[Tribune] Publicité digitale : la fraude menace toute l'industrie (2e partie)
Après l'euphorie des débuts, l'industrie publicitaire digitale est menacée par une fraude qui affecterait la moitié du trafic sur Internet. Impact et remèdes avec Fabrice Leclerc, d'Exponential France.
Je m'abonneCes dernières années, l'industrie publicitaire digitale était très optimiste. Avec l'apparition de nouveaux supports et l'abondance des médias, la publicité devenait le nouvel Eldorado des marques, notamment pour la presse, avec des titres comme "l'année du mobile", "la montée de la programmation", "l'ère de la portabilité" etc. Mais l'arrivée de ce levier technologique s'est rapidement accompagnée d'une menace réelle pour l'industrie : la fraude.
Aujourd'hui, nous regardons de plus près à qui profite la fraude et quels sont ses impacts majeurs sur le marché, avant d'explorer quelques pistes d'élimination.
À qui profite la fraude?
Alors que la fraude à la publicité affaiblit les marques, toutes les autres parties en bénéficient ! Ce seul aspect a soutenu l'écrasante survie de la fraude dans l'industrie. Une aubaine pour les opérateurs de robots, qui empochent une part non négligeable des 140 milliards de dollars US dépensés par l'industrie publicitaire.
Mais ce ne sont pas seulement les botmasters ou les propriétaires de sites frauduleux qui en profitent.
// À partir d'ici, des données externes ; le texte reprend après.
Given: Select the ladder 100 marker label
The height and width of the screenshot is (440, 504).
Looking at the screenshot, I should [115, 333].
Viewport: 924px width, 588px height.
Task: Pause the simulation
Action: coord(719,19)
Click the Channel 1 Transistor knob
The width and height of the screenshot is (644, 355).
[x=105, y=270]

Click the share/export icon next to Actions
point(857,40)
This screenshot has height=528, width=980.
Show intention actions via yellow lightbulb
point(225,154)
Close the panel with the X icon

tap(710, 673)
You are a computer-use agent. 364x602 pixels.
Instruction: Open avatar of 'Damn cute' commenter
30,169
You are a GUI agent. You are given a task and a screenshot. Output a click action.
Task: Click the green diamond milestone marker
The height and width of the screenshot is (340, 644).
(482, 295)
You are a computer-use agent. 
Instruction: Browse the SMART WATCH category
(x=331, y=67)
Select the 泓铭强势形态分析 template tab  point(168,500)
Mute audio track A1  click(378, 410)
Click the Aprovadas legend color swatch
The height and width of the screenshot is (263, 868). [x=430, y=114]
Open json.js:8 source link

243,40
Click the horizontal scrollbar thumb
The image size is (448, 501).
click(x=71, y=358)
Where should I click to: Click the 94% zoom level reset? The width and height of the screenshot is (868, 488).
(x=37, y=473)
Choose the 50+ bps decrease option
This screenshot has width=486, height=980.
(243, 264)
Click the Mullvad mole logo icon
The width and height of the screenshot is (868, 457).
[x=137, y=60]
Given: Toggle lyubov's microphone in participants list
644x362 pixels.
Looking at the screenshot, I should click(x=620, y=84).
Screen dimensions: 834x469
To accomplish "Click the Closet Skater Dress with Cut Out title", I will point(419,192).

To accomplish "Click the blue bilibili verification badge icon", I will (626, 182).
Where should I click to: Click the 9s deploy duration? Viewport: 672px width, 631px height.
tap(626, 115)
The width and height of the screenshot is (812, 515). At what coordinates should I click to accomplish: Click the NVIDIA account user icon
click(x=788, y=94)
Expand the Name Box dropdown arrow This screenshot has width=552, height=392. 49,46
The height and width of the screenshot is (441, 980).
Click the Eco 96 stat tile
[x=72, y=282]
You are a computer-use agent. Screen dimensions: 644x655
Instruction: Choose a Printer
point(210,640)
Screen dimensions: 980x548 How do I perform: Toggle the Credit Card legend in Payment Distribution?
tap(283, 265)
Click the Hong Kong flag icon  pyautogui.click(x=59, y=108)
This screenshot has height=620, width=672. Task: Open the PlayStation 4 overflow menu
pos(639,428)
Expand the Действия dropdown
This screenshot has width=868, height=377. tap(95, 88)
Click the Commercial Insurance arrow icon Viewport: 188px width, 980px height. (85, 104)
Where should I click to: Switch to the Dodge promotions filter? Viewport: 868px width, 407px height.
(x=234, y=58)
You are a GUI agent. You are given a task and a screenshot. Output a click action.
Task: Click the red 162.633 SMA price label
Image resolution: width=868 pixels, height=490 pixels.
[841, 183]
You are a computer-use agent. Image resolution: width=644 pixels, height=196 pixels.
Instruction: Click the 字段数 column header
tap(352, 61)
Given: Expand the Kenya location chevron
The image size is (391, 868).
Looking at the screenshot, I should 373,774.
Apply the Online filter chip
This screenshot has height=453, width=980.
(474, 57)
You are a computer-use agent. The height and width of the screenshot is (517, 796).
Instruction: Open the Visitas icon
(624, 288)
Les acheteurs médias peuvent également en bénéficier de façon involontaire : en augmentant les budgets d'achats à la performance en se basant, malheureusement, pour partie sur des inventaires rendus artificiellement plus performants.
L'achat programmatique (avec les open Exchanges et SSP's) répond à une demande légitime et efficace d'achat à faible coût. Cependant, choisir d'acquérir un inventaire discounté, c'est souvent choisir d'être moins regardant sur la qualité des formats, sur la manière dont est diffusée la publicité (exemple : quel emplacement) et en ayant une moindre maîtrise sur la sélection des sites et des contenus sur lesquels sont diffusées les publicités.
6 impacts majeurs sur le marché
Après avoir évoqué les raisons pour lesquelles la fraude est en augmentation, les différents types de fraudes et de ceux qui en bénéficient, concentrons-nous sur son impact sur l'industrie des médias on line.
Il est important de comprendre les mécanismes et ses implications, sinon, la fraude réussira à miner la confiance dans la publicité digitale et de son extraordinaire potentiel.
Nous pouvons dénombrer six principaux impacts négatifs de la fraude à la publicité sur notre marché :
1 - La fraude frappe toutes les plateformes
La publicité mobile et vidéo est en constante augmentation et ne montre aucun signe de ralentissement. Selon eMarketer, les publicités web vidéo atteindront 8 milliards de dollars US en 2016. Le marché mobile atteindra, quant à lui, 18 milliards de dollars US cette année.
Cependant, plus les marques orientent leur budget vers ces formats, plus elles deviennent des cibles pour les fraudeurs. La publicité vidéo est particulièrement vulnérable car ses tarifs publicitaires sont souvent dix fois supérieurs au coût du display. Cible privilégiée pour les fraudeurs, les annonceurs gaspilleraient environ 6,8 millions de dollars US chaque mois sur les formats vidéos ! (Détails sur doubleverify.com). Et avec le mobile, 40% des clics sont suspectés d'être frauduleux.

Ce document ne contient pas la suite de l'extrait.